Recognizing & Responding to Microaggressions in the Legal Services Workplace

Tanya Douglas, Manhattan Legal Services, New York, NY 
Michelle Kraus, New York Lawyers for the Public Interest, Inc. , New York, NY 
Lillian Moy, Legal Aid Society of Northeastern New YorkLegal , Albany, NY 
Milo Primeaux, Just Roots Consulting LLC, Dansville, NY 

Microaggressions: micro-insults, micro-invalidations and micro-assaults can be based on race, gender, gender identity, sexual orientation, age or disability. How do we recognize and respond to microaggressions amongst the staff, private attorneys, clients and the court? How do we want to be told that we have committed a microaggression? Whether we are the recipient, observer or speaker, we will examine the pros and cons of each such response. 

Resilient + Ready: Collaboration Strategies to Strengthen Disaster Response

Katherine Asaro, North Carolina Pro Bono Resource Center, Raleigh, NC 
Ariadna Godreau Aubert, Ayuda Legal Puerto Rico, San Juan, PR 
Liz Keith, Pro Bono Net, San Francisco, CA 
Norah Rogers, Moderator,, Nelson Mullins, Columbia, SC 

This workshop will explore how hard hit disaster regions, especially rural and underserved areas, can benefit from innovative partnerships that mobilize pro bono volunteers and access resources that often go untapped. Learn how recovery efforts in North Carolina and Puerto Rico have joined forces with other programs within and outside of their jurisdictions to build collaborative response networks. We will also spotlight new and forthcoming resources available through DisasterLegalAid to help communities recover, rebuild and become resilient over the long term. 

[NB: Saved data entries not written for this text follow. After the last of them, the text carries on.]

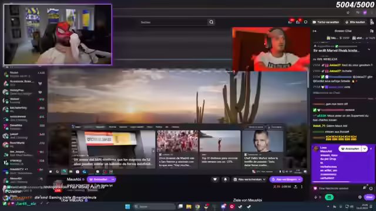Expand the pinned Marvel Rivals message
The width and height of the screenshot is (376, 211).
[369, 49]
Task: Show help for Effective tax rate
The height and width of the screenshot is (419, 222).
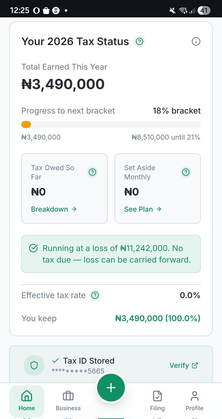Action: (95, 295)
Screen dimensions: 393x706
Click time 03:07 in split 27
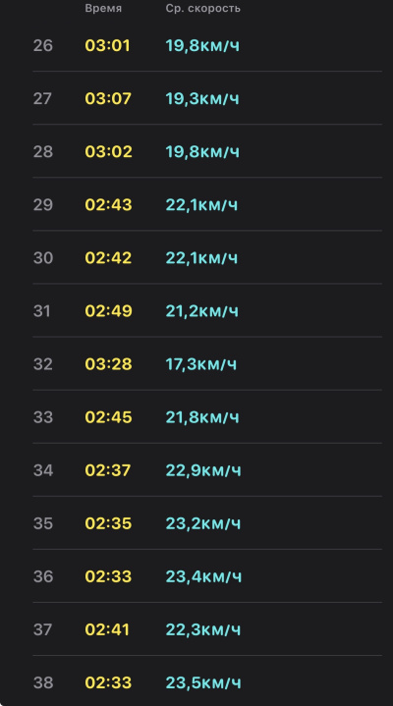(x=108, y=98)
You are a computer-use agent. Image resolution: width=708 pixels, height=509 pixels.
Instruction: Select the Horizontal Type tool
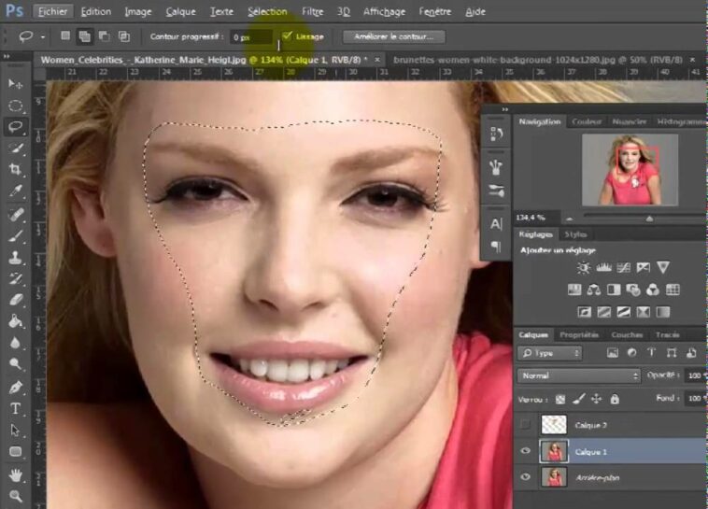click(16, 409)
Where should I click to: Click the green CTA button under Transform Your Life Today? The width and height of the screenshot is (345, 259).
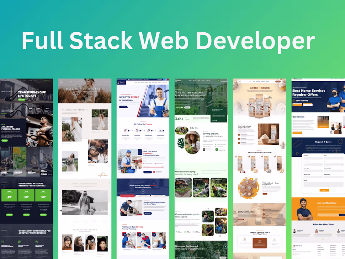(x=22, y=100)
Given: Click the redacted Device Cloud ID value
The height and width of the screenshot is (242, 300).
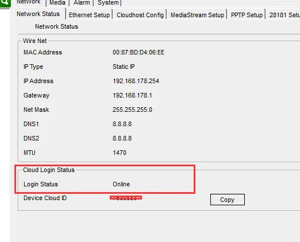Looking at the screenshot, I should 126,198.
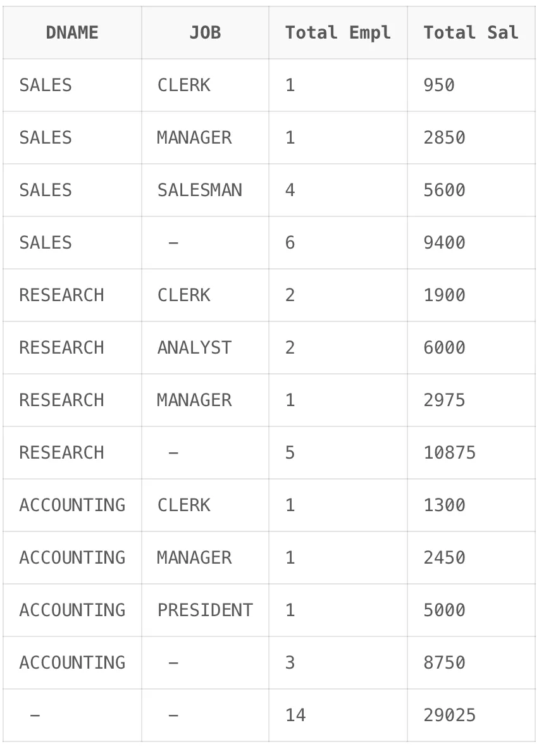539x749 pixels.
Task: Click the 6000 analyst salary cell
Action: point(471,348)
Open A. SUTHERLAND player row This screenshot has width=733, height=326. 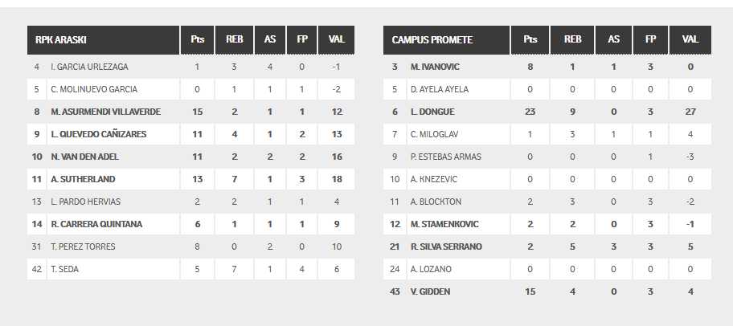pos(190,179)
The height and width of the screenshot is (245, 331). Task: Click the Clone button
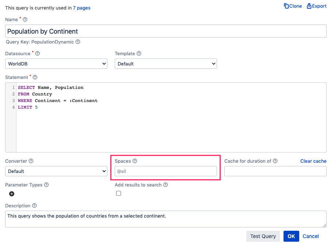tap(293, 6)
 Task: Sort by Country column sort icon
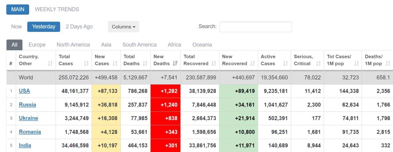point(50,64)
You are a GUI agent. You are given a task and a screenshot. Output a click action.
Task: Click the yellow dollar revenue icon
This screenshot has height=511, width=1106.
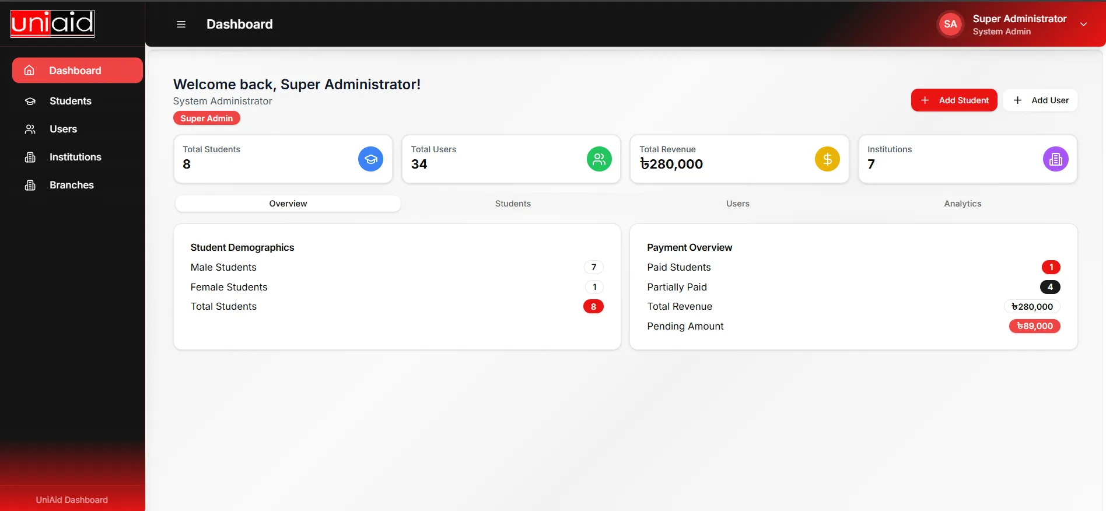pyautogui.click(x=827, y=159)
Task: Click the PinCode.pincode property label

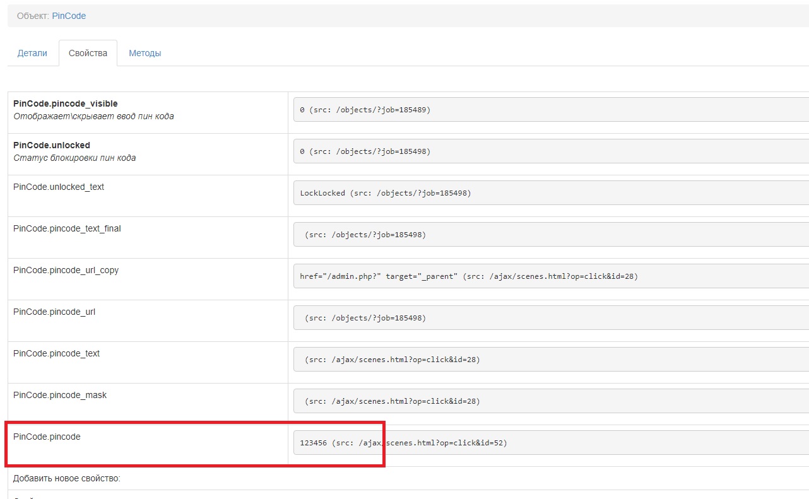Action: click(x=47, y=437)
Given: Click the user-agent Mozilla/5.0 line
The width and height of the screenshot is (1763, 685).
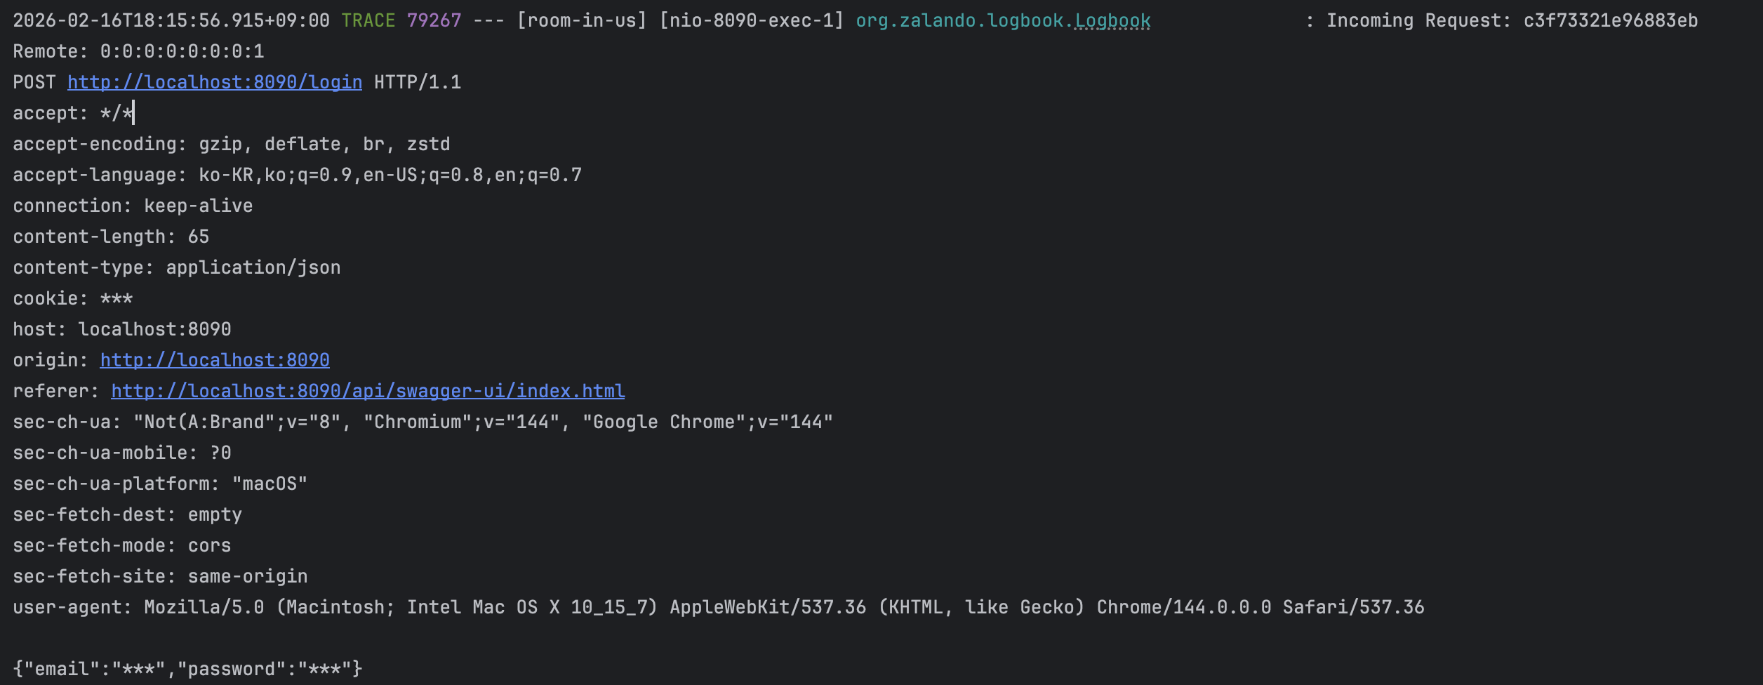Looking at the screenshot, I should pyautogui.click(x=719, y=607).
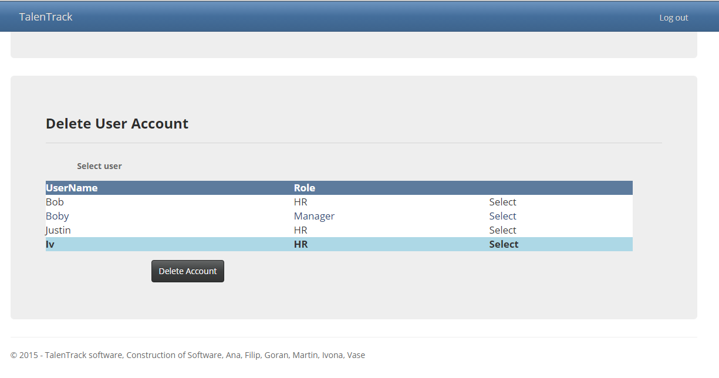The height and width of the screenshot is (378, 719).
Task: Click the bold HR role in Iv's row
Action: click(x=301, y=244)
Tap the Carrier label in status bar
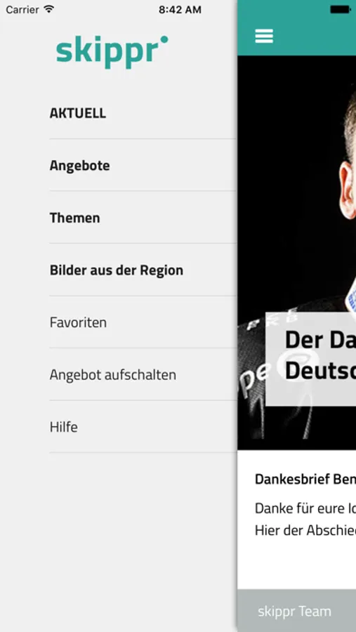The height and width of the screenshot is (632, 356). click(x=22, y=9)
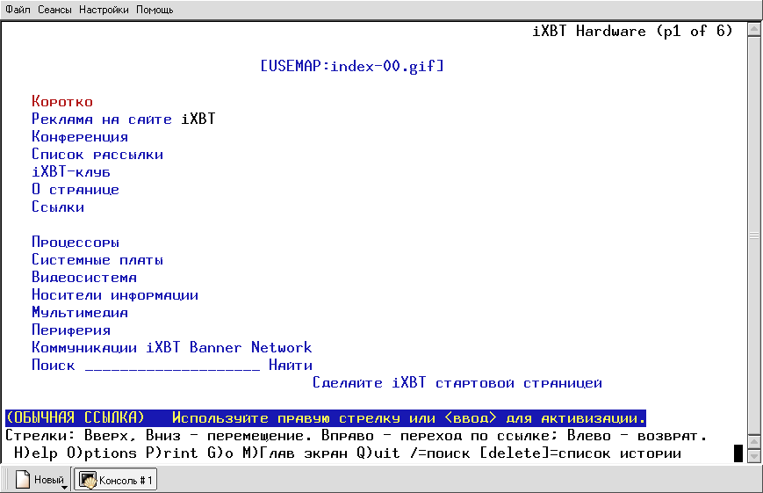
Task: Open the Новый button dropdown arrow
Action: [64, 482]
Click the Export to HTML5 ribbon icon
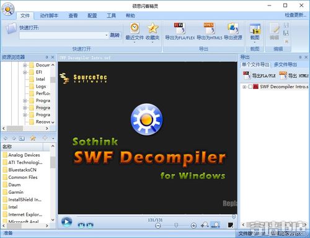Viewport: 310px width, 238px height. [209, 29]
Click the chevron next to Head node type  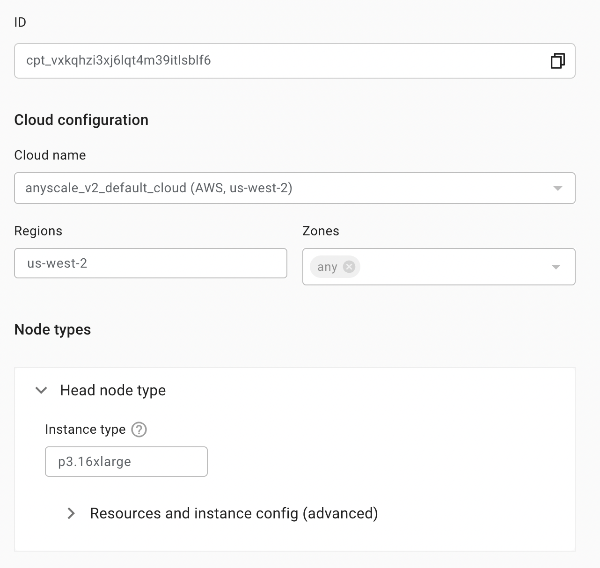point(41,390)
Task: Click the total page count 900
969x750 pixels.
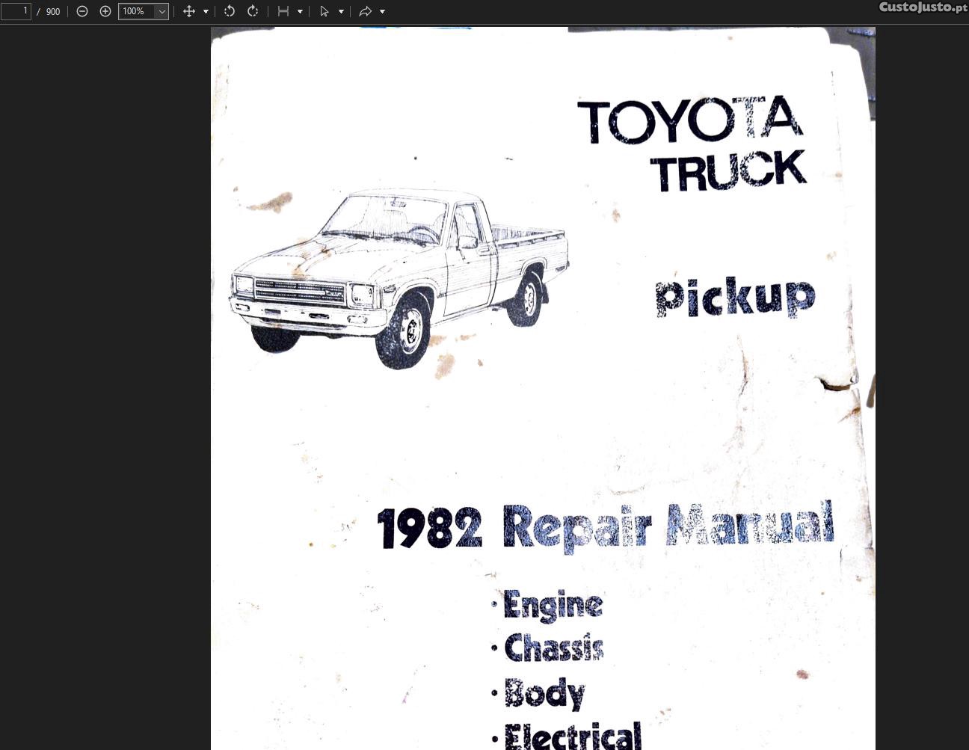Action: tap(53, 11)
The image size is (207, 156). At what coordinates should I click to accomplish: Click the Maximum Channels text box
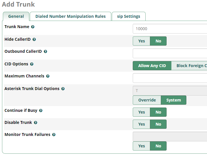coord(170,78)
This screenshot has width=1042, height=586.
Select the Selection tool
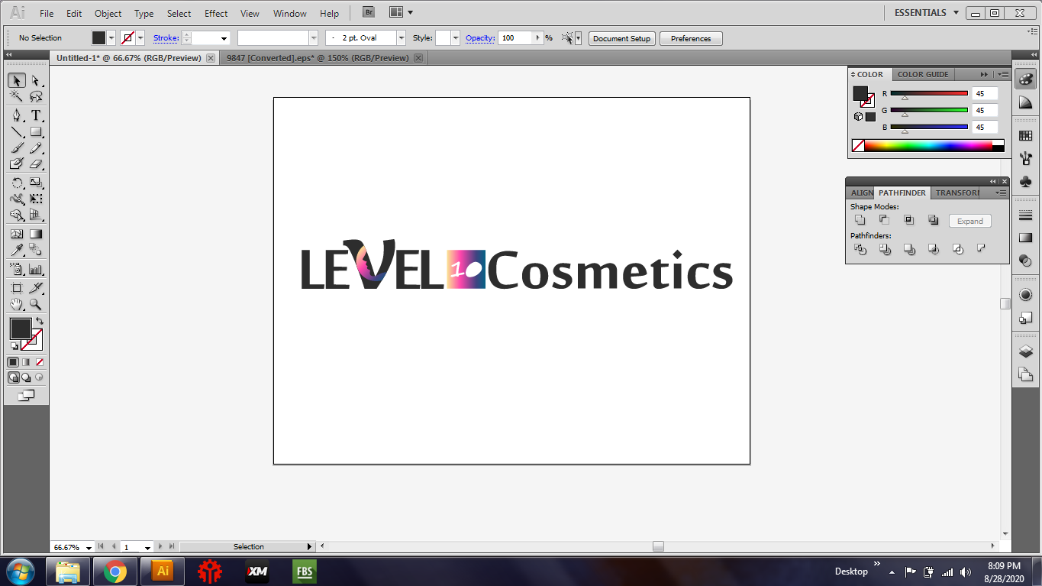(15, 80)
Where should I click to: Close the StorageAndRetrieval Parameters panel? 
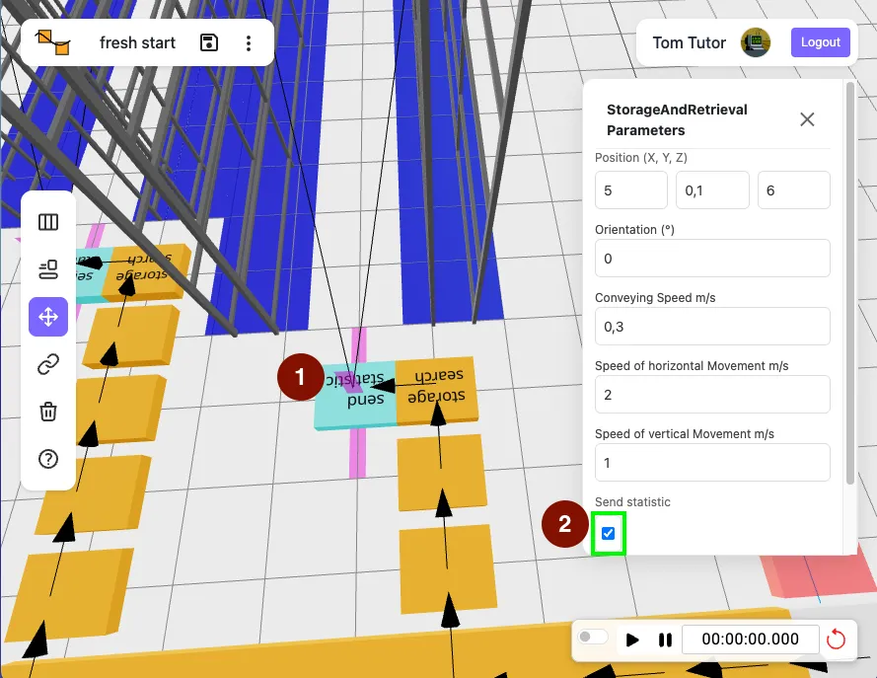click(807, 119)
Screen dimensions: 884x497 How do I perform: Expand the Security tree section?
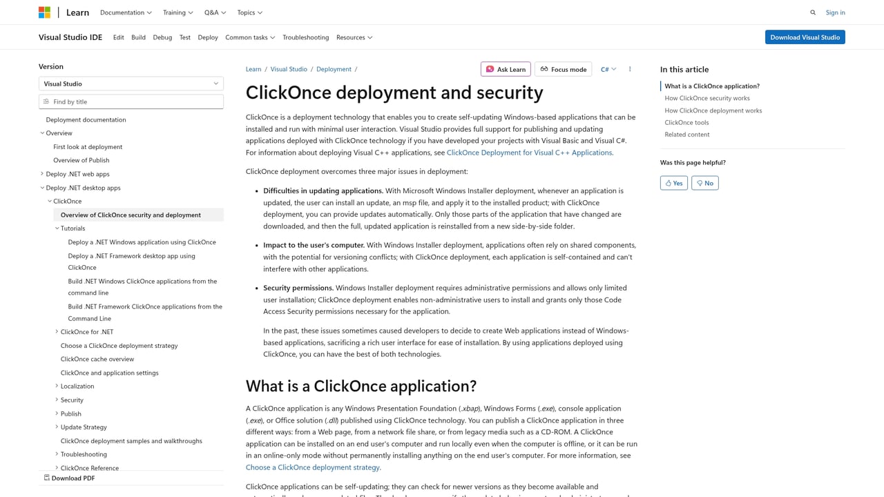(x=57, y=400)
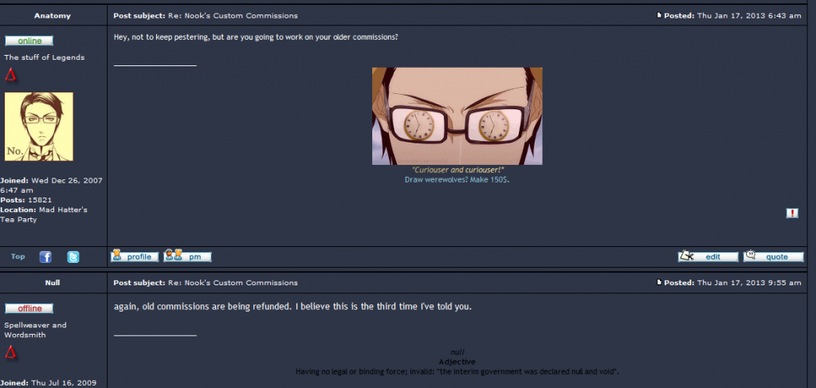Edit Anatomy's post
The width and height of the screenshot is (816, 388).
point(708,256)
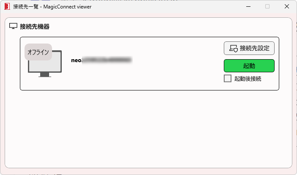Close the 接続先一覧 window

pyautogui.click(x=287, y=6)
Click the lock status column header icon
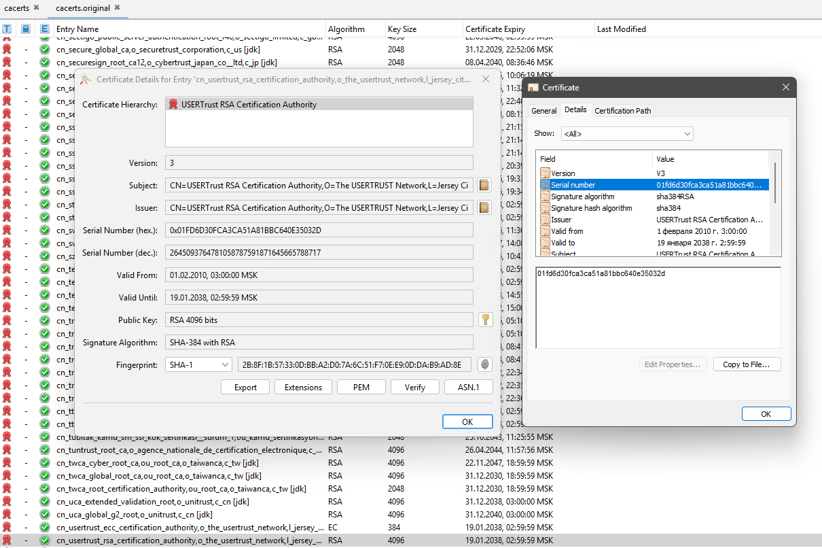The height and width of the screenshot is (548, 822). (x=26, y=29)
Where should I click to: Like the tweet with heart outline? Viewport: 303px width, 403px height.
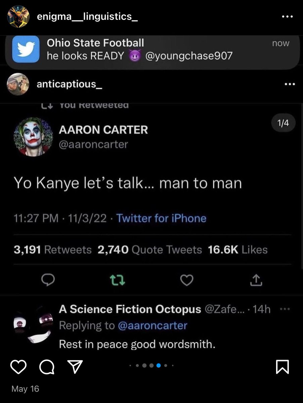tap(187, 280)
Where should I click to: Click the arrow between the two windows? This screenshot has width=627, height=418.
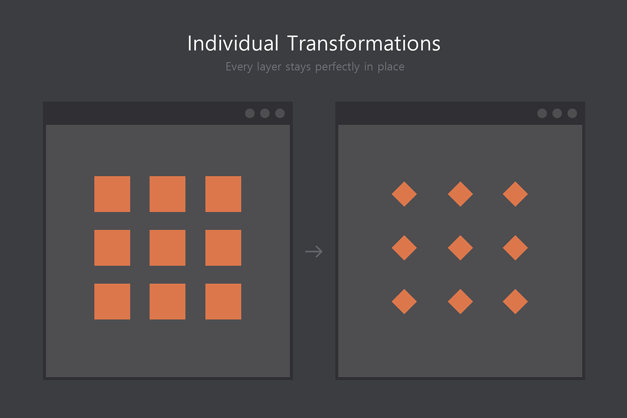(314, 251)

Responding to the Opioid Crisis and Helping Crime Victims: Civil Legal Aid and Federal Funding

Michael Figgins, Legal Aid Services of Oklahoma, Oklahoma City`, OK 
Karen Lash, American University's School of Public Affairs Justice Programs Office, Washington D.C., DC 
Kathrina S. Peterson, Department of Justice, Washington D.C., DC 
Radhika Singh, National Legal Aid and Defender Association, Washington, DC 

What does civil legal aid have to do with responding to the opioid crisis and helping crime victims? A lot. Legal aid providers help victims of domestic violence, elder abuse, identity theft, wage theft, financial fraud, human trafficking, child abuse and neglect, and so much more. Legal aid also has a critical role to play helping children and their caregivers when a parent has a substance use disorder, and in helping people with a SUD in their recovery. This session will provide a general overview of federal funding opportunities with a focus on the opioid crisis and crime victims. Panelists will share information, the latest trends, and experiences tapping into funding opportunities from the U.S. Department of Justice Office for Victims of Crime, U.S. Department of Health & Human Services, as well as other federal funding streams to support this important work. 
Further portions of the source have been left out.